> **PROBLEM REQUIREMENTS**
Given these entries, repeat exactly the lines starting with the one that has "At what coordinates should I click to accomplish: Click" and going on through the one that has "Image resolution: width=912", both included, but none of the pictures.

> **GIVEN DATA**

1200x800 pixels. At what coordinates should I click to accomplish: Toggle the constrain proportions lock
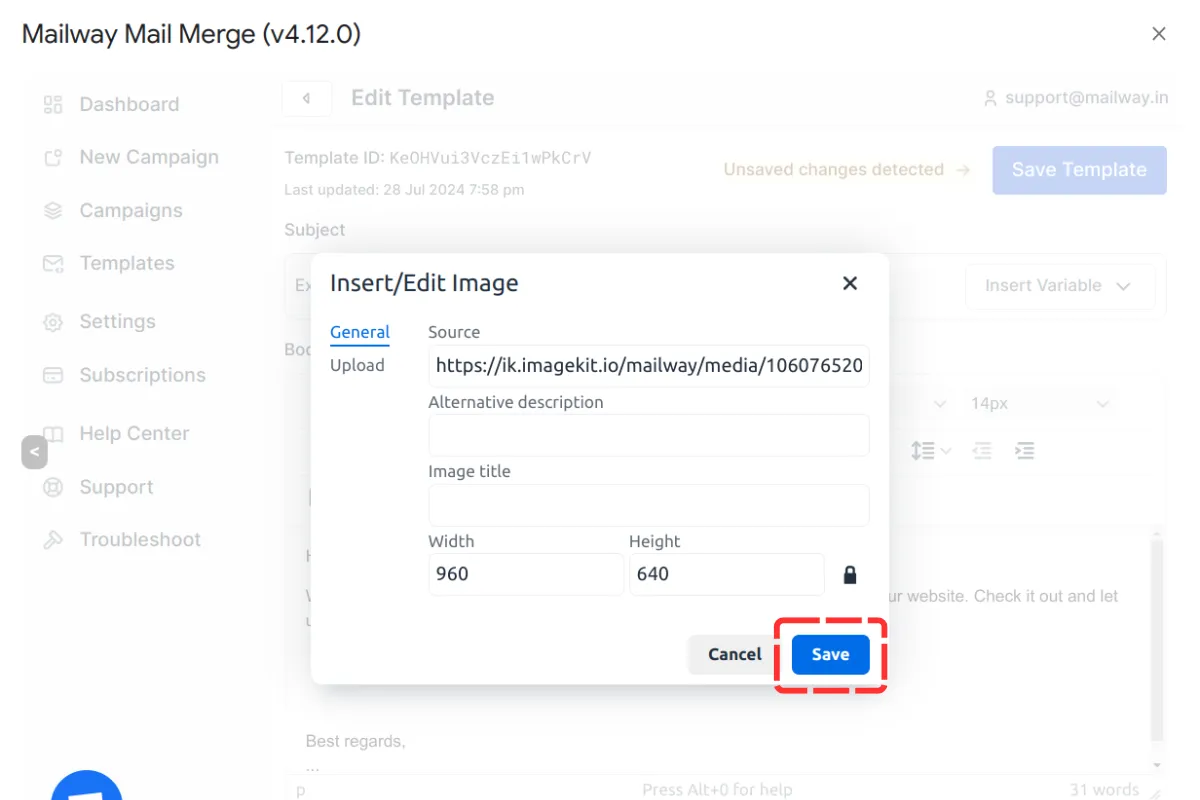point(850,575)
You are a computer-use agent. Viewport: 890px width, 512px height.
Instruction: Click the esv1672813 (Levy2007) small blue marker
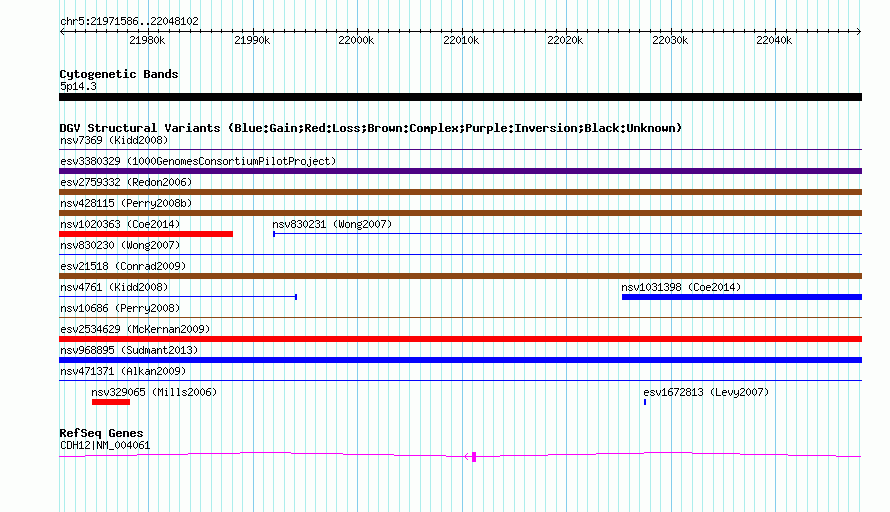pos(645,402)
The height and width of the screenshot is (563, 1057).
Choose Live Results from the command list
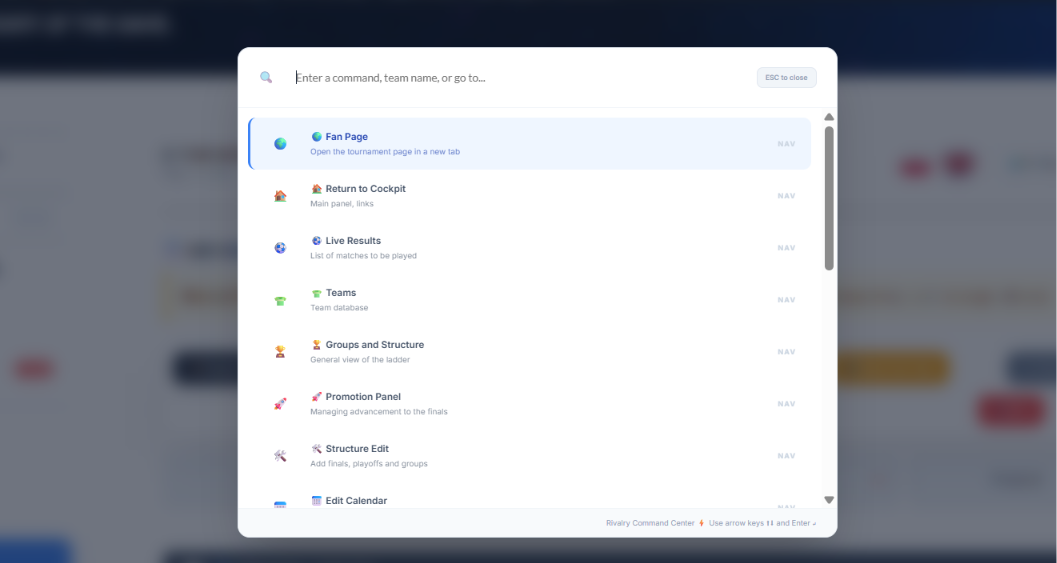[530, 247]
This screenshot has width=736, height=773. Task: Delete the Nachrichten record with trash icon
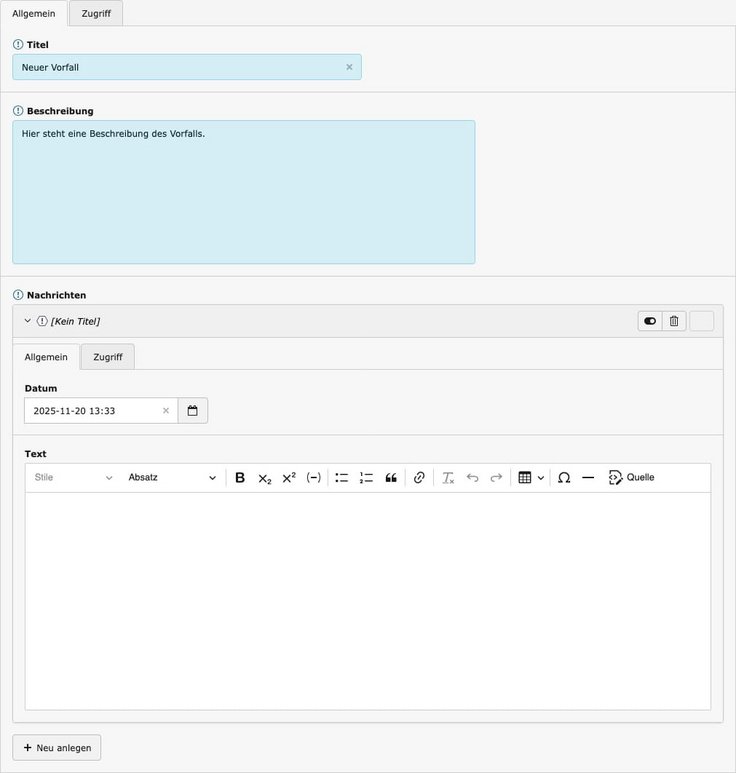pyautogui.click(x=674, y=321)
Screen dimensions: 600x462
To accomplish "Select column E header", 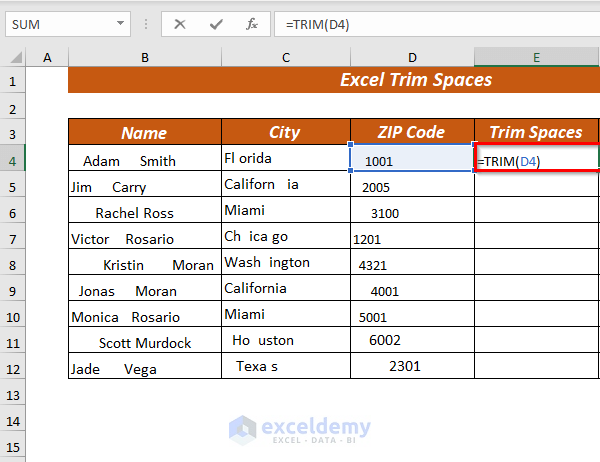I will point(536,57).
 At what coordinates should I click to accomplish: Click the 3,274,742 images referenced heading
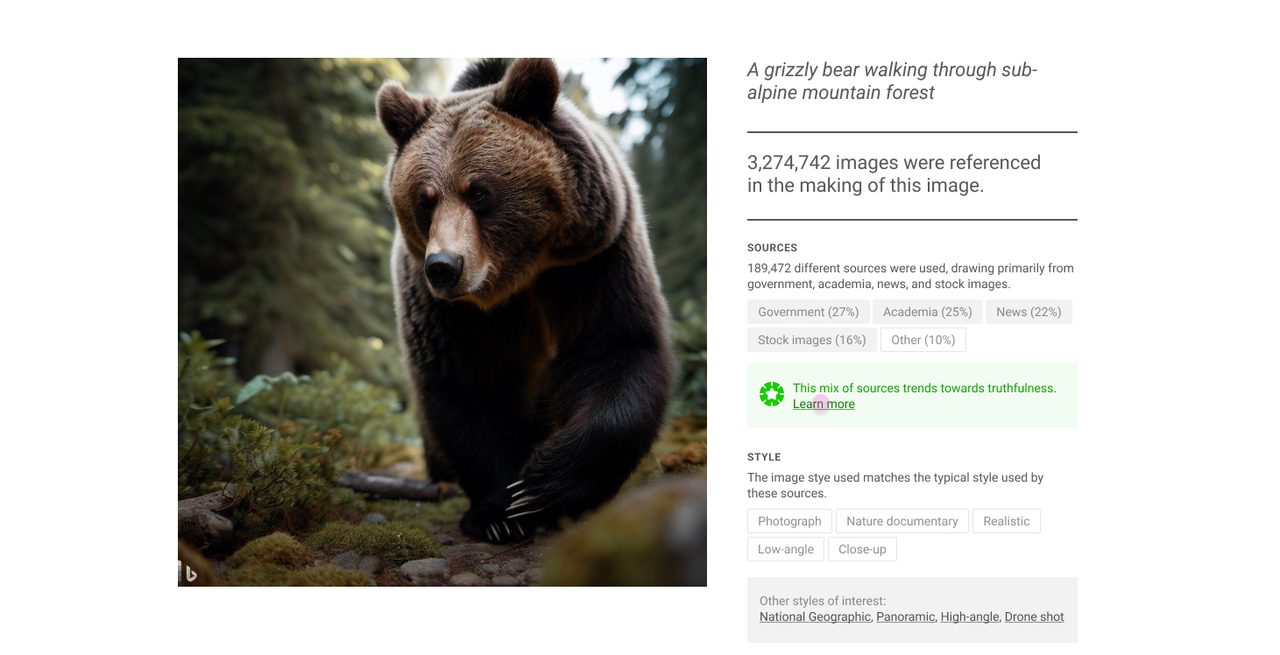click(894, 174)

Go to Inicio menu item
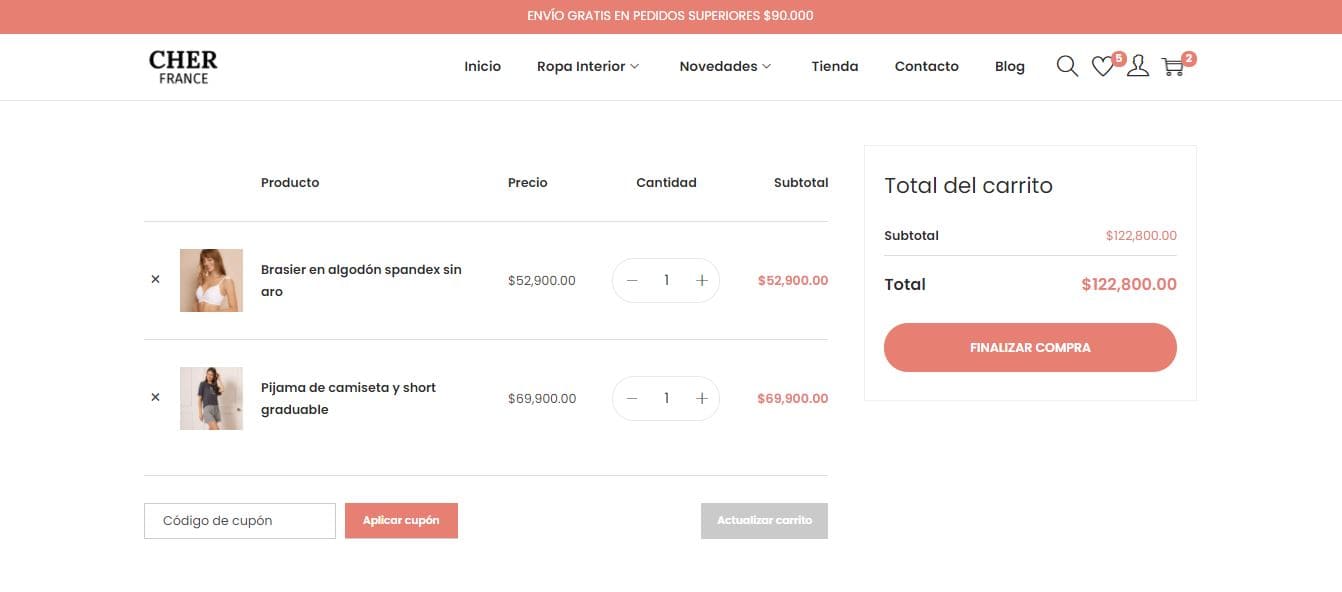(482, 66)
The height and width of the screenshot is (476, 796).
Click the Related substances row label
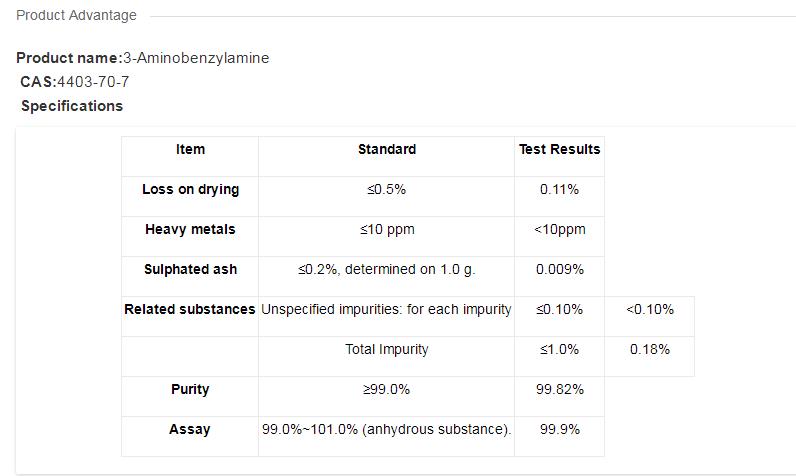190,309
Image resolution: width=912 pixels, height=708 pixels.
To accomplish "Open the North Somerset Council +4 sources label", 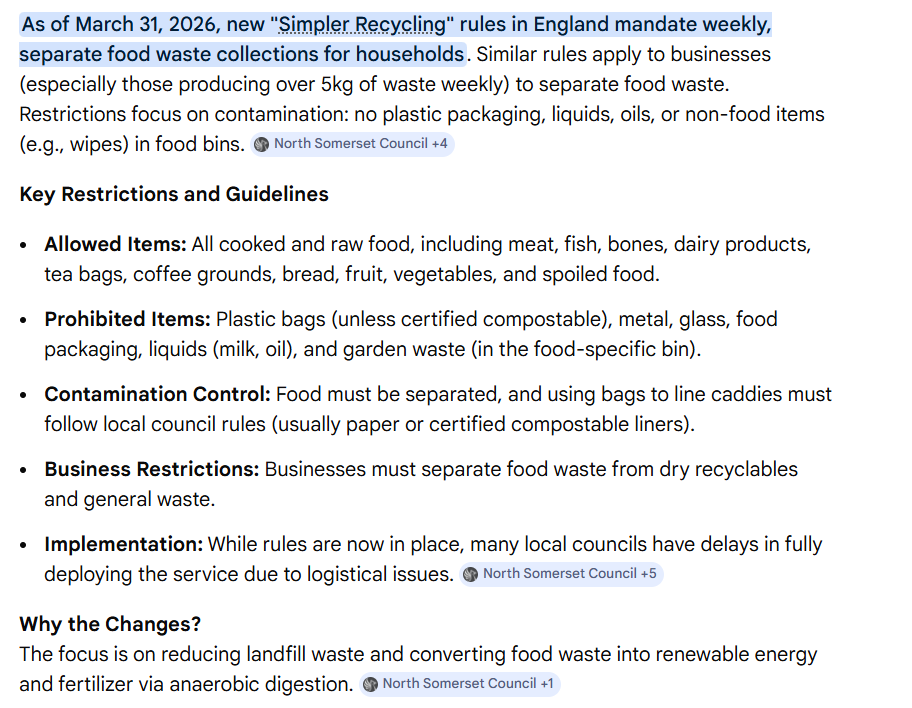I will [x=360, y=144].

> **COMPLETED EXERCISE**
 At what coordinates should I click to accomplish: Click the 3,274,742 images referenced heading
click(894, 174)

Go to Inicio menu item
(482, 66)
The height and width of the screenshot is (476, 796).
Click the Related substances row label
190,309
Image resolution: width=912 pixels, height=708 pixels.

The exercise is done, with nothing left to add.